As soon as I "cont", the messages stop, and the kernel works fine. As
soon as I hit a breakpoint, these messages start again.

* When debugging over the ethernet, sooner or later all non-gdb traffic
fails: Although remote kgdb still works fine, the host and the target
can't even ping each other.

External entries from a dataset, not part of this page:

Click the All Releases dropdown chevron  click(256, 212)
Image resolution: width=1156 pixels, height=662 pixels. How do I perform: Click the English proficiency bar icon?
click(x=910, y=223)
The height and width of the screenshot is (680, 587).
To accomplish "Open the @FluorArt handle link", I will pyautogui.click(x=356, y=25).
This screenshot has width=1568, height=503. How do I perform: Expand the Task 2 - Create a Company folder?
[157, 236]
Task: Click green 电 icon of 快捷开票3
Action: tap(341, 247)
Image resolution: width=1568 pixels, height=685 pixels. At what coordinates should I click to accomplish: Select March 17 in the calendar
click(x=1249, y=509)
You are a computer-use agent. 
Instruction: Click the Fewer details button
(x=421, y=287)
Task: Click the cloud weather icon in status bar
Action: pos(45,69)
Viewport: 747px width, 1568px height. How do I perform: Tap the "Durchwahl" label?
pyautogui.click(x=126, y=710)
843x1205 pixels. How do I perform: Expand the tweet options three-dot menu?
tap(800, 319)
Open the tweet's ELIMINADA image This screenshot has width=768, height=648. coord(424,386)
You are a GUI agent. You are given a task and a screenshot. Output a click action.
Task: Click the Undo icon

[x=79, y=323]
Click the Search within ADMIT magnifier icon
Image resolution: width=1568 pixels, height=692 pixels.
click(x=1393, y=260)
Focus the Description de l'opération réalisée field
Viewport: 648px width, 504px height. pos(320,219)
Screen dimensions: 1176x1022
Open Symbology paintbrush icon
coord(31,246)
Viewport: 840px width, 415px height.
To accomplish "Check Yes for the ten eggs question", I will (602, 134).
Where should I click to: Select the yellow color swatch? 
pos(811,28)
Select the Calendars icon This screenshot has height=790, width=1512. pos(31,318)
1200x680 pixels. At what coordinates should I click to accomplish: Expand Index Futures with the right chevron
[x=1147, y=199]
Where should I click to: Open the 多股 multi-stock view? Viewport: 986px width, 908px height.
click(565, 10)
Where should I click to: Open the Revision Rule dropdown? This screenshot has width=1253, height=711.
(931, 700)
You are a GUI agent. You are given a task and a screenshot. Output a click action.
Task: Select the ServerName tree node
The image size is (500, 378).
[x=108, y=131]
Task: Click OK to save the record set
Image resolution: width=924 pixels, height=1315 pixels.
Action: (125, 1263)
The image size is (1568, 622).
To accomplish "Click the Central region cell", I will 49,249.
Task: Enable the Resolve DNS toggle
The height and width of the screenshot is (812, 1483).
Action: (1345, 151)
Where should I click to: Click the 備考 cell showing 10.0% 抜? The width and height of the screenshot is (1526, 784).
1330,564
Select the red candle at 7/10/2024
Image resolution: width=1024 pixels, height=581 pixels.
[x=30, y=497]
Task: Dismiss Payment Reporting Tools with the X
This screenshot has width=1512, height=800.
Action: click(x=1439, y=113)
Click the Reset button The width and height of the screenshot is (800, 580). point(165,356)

The target even sends arp requests for the
host (which are answered, but it doesn't help).

This is a problem for me, because usually the targets neither have
keyboards nor screens, ssh is the only way in.

* Alt-SysRq-g is silently ignored when typed on the target's keyboard.
However, "echo g > /proc/sysrq-trigger" works fine.

Many thanks in advance for any help!

--
Klaus Kusche (Software Development - Control Systems)
KEBA AG Gewerbepark Urfahr, A-4041 Linz, Austria (Europe)
Tel: +43 / 732 / 7090-3120 Fax: +43 / 732 / 7090-6301
E-Mail: [email protected] WWW: http://www.keba.com

2005-05-11 23:16:52

by Bill Huey

[permalink] [raw]
Subject: Re: Real-Time Preemption: BUG initializing kgdb

On Wed, May 11, 2005 at 04:41:16PM +0200, kus Kusche Klaus wrote:
> These changes resulted in a kernel which compiles and works fine, they
> cured the BUG I reported yesterday, and they made kgdb "basically work":
> I can connect over serial line or over ethernet, I can get "where"s and
> variables etc., I can "cont", ...
>
> However, there are still some issues:
>
> * When debugging over ethernet, the kernel produces the following
> messages in an infinite loop at full speed as long as it is halted by
> gdb:

You'll have to survey the lock graph and make sure that all locks beneath
the reverted spinlocks are also atomic locks. You can't sleep within an
atomic critical section which creates a deadlock situation. I suspect that
those warnings are related to that in one way or another.

That means any use of the serial or ethernet systems must have their
locks revert to atomic locks as well. However this make those places
non-preemptible and you'll have to be careful about this proces so that
you don't defeat latency performance with theses changes.

bill